Reconfiguring paediatric services

The reconfiguration of clinical services report provides new insights into the drivers of reconfiguration and the underpinning evidence. It builds on a major analysis, commissioned by the National Institute for Health Research (NIHR), of reviews of service reconfigurations conducted by the National Clinical Advisory Team (NCAT).

This page summarises the report's findings on the reconfiguration of paediatric services.

Proposals reviewed by NCAT

  • Centralising paediatric inpatient units
  • Retaining, creating or closing stand-alone paediatric assessment units (PAUs)

Key drivers of paediatric service reconfiguration

Workforce, cost and safety were the primary drivers of this type of reconfiguration.

Context and relevant policy

  • The rate of admission for children under 15 grew by over 25 per cent between 1999 and 2010 (from 63 per 1,000 to 81 per 1,000) and the average length of stay has fallen from 3.8 days in 1996/7 to 1.9 days in 2006/7, with 71 per cent of admissions lasting less than a day.

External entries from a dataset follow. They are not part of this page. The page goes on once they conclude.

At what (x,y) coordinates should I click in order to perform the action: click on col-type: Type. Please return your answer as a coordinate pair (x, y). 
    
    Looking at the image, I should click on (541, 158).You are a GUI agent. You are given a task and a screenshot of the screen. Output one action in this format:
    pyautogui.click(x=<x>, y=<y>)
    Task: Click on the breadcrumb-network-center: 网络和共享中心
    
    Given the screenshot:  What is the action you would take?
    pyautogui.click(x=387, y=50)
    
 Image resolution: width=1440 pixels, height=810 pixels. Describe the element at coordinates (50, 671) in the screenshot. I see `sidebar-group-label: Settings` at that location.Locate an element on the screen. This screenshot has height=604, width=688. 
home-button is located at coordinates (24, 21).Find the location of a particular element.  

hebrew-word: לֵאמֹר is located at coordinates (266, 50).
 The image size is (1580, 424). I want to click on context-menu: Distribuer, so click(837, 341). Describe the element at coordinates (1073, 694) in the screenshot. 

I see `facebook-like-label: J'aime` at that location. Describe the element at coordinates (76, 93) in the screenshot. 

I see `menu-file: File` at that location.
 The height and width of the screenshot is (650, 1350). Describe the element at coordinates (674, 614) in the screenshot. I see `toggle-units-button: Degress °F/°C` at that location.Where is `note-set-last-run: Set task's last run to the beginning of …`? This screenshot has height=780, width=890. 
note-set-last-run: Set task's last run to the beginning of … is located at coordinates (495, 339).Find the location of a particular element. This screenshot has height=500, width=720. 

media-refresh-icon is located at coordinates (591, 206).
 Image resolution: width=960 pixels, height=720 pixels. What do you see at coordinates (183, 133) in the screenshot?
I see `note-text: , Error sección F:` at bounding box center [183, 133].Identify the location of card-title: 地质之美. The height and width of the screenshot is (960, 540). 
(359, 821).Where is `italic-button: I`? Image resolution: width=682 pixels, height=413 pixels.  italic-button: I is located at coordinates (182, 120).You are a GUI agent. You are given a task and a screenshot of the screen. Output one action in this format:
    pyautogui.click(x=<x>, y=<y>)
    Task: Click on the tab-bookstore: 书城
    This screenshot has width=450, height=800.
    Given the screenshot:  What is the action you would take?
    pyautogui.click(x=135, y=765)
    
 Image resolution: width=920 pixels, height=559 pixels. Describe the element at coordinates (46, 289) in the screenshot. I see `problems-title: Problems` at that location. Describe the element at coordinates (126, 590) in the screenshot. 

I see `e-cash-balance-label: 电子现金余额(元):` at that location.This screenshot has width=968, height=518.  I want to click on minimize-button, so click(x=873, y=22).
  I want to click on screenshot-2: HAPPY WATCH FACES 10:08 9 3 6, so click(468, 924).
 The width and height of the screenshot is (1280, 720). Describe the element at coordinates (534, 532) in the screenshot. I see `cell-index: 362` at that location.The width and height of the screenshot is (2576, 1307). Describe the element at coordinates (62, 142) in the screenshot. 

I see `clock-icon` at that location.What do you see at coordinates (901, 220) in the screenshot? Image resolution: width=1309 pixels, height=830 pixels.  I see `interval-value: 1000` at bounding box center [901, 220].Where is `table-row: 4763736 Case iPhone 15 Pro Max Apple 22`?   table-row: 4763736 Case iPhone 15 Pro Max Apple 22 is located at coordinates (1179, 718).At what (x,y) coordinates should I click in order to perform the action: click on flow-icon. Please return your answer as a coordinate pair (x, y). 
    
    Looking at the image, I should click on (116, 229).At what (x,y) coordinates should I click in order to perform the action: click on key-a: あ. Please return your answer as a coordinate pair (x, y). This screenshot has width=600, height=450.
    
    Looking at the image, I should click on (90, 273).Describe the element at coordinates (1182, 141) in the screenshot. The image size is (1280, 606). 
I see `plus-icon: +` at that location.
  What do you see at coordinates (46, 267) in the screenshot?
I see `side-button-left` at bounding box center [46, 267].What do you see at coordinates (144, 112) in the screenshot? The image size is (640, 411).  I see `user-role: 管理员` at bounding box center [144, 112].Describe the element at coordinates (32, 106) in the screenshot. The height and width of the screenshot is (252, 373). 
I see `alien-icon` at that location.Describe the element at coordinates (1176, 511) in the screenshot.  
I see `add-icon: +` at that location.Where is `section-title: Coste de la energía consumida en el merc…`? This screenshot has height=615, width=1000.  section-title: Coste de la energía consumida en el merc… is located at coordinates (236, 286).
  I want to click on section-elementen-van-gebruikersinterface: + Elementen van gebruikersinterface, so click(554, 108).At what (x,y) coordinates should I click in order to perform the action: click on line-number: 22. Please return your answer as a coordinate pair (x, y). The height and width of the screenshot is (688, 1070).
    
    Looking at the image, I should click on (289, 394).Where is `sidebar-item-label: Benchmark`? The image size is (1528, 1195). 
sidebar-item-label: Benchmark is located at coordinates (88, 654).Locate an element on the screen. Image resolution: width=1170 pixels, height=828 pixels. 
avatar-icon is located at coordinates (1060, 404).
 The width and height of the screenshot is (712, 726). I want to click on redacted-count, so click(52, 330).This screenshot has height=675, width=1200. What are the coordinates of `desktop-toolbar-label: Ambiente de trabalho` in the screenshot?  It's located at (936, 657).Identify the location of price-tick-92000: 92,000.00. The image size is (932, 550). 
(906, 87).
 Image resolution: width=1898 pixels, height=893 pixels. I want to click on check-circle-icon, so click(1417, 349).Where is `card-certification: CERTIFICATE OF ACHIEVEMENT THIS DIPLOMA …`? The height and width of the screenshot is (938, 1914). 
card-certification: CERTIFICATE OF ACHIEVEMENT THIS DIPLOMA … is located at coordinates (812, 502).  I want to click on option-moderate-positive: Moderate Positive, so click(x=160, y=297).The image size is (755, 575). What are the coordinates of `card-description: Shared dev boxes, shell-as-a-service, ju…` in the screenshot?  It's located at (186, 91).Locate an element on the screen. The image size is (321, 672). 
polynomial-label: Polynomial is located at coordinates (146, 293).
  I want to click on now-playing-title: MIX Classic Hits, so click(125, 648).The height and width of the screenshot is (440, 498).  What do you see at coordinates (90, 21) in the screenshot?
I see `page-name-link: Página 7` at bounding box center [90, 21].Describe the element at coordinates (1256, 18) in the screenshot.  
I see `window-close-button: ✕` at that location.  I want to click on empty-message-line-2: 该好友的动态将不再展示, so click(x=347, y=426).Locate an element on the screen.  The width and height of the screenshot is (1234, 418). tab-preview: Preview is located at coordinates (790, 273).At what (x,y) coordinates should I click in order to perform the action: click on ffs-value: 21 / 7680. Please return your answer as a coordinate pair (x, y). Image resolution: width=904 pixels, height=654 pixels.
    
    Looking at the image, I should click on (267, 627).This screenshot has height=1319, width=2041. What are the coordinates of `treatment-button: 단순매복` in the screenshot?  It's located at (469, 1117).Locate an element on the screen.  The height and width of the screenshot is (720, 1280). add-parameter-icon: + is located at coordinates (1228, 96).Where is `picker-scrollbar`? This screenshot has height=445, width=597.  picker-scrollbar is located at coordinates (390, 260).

The consequence has been a significant reduction in the number of paediatric beds.
  • Getting the right start: National Service Framework for children – standard for hospital services was the most recent national policy statement on children’s hospital services. 
  • Specialist paediatric services, including paediatric intensive care, are now commissioned by NHS England, which has developed a range of service specifications for different sub-specialist areas.
  • Centralisation of paediatric services has been on the agenda for almost 20 years, driven by trends in paediatric activity and a desire to maintain trainees’ exposure to less common childhood diseases. 

The current evidence base

Paediatric inpatient units need to be staffed by paediatric consultants and the appropriate level of specialist paediatric nursing. There is little evidence, outside of professional consensus, to guide the appropriate level of medical staffing – in particular the balance between senior and junior doctors, and medical versus specialist nursing staff.

There is little research to guide an optimal configuration of paediatric services. 

Constraints on the paediatric workforce are key drivers of future configuration, with more evidence needed about safe staffing models for ambulatory services. The limited evidence available suggests there is scope for paediatric services to shift further towards a primary/community care-based model.

Relevant college guidance

Paediatric inpatient unit medical staffing (Royal College of Paediatrics and Child Health 2011)

  • Every child or young person who is admitted to a paediatric department with an acute medical problem is seen by a paediatrician on the middle grade or consultant rota within four hours of admission.
  • Every child or young person who is admitted to a paediatric department with an acute medical problem is seen by a consultant paediatrician (or equivalent staff, speciality and associate specialist grade doctor who is trained and assessed as competent in acute paediatric care) within the first 24 hours.
  • At least one medical handover in every 24 hours is led by a paediatric consultant (or equivalent).
  • A paediatric consultant (or equivalent) is present in the hospital during times of peak activity.
  • All general acute paediatric rotas are made up of at least ten WTEs, all of whom are EWTD compliant.

Paediatric inpatient unit nurse staffing (Royal College of Paediatrics and Child Health 2008)

  • A minimum of two registered children’s nurses must be in the inpatient unit at all times.

Paediatric assessment units

  • Consultants, or someone assessed as competent to work on the paediatric consultant rota, should be ‘available’ to a stand-alone paediatric assessment unit but this may not involve consultants being present; their opinion can be reached via phone (Royal College of Paediatrics and Child Health 2014). 
  • Wherever the consultants are based, children staying for more than eight hours at a PAU should receive a consultant review of their case before further treatment decisions are made (Royal College of Paediatrics and Child Health 2011).
  • ANPs can lead care for children in stand-alone PAUs, with remote consultant support using co-located A&E middle-grade doctors to provide emergency medical assistance when required (Royal College of Paediatrics and Child Health 2009). 
  • PAUs should be staffed by at least two children’s nurses at all times (Royal College of Nursing 2013a).
  • The RCPCH has recommended the closure of smaller paediatric inpatient units, to be replaced by PAUs, in order to resolve workforce pressures (Royal College of Paediatrics and Child Health 2013a).